*Task description*:
Within the records below, how many lines contain "command"? The answer is that number alone.

[Records shown]

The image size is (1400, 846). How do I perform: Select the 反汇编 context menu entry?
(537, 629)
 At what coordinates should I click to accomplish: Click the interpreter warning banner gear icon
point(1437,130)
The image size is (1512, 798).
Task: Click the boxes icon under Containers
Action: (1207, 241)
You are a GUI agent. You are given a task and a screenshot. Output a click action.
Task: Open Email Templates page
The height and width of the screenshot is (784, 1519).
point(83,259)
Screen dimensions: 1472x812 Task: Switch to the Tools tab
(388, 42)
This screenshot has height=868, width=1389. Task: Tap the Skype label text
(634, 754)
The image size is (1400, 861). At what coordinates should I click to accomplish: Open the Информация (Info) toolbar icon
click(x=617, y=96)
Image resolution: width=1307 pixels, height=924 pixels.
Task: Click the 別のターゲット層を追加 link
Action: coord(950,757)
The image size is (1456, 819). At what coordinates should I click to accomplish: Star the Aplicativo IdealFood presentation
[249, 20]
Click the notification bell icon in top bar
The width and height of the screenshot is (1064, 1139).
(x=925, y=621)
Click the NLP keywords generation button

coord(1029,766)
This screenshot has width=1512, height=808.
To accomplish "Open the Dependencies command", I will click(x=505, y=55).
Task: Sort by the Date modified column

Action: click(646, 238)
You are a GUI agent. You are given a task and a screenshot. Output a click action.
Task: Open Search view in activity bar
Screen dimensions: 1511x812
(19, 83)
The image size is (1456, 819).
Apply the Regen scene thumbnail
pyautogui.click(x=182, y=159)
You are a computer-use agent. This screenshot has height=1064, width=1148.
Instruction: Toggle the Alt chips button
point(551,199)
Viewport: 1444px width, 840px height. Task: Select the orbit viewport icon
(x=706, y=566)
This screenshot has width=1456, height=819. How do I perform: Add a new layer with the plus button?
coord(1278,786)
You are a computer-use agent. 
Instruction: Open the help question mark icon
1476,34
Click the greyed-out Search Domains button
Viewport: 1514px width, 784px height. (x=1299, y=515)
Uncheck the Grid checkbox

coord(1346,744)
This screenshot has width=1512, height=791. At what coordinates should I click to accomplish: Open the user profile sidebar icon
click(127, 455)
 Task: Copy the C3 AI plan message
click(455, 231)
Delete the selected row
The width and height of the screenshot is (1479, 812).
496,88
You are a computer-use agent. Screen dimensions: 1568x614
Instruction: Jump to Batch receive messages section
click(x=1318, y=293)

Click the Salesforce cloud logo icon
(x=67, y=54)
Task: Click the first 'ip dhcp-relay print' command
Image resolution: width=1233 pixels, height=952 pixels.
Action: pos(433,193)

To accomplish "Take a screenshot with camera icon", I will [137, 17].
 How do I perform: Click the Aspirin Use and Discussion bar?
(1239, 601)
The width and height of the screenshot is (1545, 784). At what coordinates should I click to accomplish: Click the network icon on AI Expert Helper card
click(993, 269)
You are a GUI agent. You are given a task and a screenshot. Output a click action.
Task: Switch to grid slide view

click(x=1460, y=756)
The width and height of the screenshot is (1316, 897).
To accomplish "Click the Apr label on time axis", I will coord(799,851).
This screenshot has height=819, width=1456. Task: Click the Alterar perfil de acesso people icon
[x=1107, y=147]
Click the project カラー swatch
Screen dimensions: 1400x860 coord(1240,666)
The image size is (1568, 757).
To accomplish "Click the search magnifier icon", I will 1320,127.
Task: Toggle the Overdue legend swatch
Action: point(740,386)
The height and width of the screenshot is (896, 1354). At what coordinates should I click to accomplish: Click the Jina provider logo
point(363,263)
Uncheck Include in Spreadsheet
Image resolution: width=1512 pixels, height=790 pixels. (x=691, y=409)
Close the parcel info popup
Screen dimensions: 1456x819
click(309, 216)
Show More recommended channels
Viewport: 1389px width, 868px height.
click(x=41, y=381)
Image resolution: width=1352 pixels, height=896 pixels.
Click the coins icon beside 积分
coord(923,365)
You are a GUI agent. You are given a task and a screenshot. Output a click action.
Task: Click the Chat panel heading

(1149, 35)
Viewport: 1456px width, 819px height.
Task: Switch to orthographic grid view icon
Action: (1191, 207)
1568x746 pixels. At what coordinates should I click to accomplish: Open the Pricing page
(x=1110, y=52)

[/Records shown]

*Result*:
2